### [WHAT YOU HAVE TO DO]
Of the material below, only the lines from the line containing "FREE DOWNLOAD ARCHIV (278, 14)" down to the line containing "Дальнобойщики (526, 2233)" belong in the answer, written out exactly.

### [DATASET RECORDS]
------------------------------------

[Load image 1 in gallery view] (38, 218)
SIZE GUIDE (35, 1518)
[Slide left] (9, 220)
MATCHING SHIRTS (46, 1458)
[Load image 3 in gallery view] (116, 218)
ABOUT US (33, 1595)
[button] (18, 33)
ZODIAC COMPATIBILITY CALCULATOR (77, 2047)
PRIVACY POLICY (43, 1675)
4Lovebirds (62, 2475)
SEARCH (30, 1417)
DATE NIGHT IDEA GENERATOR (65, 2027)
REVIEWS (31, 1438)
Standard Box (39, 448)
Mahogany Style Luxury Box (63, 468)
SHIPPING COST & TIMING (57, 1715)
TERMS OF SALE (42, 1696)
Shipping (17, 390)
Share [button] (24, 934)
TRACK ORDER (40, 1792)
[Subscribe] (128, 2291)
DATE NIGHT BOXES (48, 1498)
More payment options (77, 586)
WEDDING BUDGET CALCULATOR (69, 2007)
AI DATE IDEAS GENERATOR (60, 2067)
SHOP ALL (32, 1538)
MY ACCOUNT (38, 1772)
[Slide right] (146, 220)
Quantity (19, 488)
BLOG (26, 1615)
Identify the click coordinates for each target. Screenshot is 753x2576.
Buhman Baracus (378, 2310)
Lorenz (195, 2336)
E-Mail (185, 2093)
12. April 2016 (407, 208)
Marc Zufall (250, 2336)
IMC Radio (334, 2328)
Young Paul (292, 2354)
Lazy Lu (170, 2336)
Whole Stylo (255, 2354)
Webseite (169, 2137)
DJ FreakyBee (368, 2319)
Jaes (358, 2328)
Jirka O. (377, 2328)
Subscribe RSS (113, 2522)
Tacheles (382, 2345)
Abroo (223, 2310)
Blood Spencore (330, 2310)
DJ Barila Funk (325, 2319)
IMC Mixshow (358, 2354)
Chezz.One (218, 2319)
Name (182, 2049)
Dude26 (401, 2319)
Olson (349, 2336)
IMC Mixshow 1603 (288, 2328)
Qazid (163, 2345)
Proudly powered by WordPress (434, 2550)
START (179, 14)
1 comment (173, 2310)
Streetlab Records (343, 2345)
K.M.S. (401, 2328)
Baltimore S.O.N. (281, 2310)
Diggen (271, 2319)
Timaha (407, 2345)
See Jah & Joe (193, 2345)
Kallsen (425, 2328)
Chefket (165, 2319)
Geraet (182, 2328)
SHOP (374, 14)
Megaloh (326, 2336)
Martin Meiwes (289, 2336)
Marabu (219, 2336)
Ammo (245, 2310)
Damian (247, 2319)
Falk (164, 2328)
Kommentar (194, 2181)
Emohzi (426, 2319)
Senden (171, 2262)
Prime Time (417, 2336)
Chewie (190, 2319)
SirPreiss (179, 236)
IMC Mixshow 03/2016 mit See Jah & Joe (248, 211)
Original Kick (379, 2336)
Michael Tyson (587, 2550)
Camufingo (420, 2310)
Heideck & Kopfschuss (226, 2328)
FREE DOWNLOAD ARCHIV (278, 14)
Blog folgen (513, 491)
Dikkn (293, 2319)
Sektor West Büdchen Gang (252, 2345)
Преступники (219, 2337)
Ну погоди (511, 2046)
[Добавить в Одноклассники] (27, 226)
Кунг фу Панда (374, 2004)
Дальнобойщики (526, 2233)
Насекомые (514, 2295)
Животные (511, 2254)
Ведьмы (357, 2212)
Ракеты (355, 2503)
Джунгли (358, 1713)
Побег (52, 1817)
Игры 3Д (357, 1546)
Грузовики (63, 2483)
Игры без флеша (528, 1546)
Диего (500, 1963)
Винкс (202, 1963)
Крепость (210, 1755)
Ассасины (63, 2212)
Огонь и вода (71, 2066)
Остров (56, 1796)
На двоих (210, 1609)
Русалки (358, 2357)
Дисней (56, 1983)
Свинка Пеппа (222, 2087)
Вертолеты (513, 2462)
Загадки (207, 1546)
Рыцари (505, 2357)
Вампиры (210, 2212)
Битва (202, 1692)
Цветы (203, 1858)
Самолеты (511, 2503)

------------------------------------

### [OUTPUT OF THE EXERCISE]
FREE DOWNLOAD ARCHIV (278, 14)
Blog folgen (513, 491)
Dikkn (293, 2319)
Sektor West Büdchen Gang (252, 2345)
Преступники (219, 2337)
Ну погоди (511, 2046)
[Добавить в Одноклассники] (27, 226)
Кунг фу Панда (374, 2004)
Дальнобойщики (526, 2233)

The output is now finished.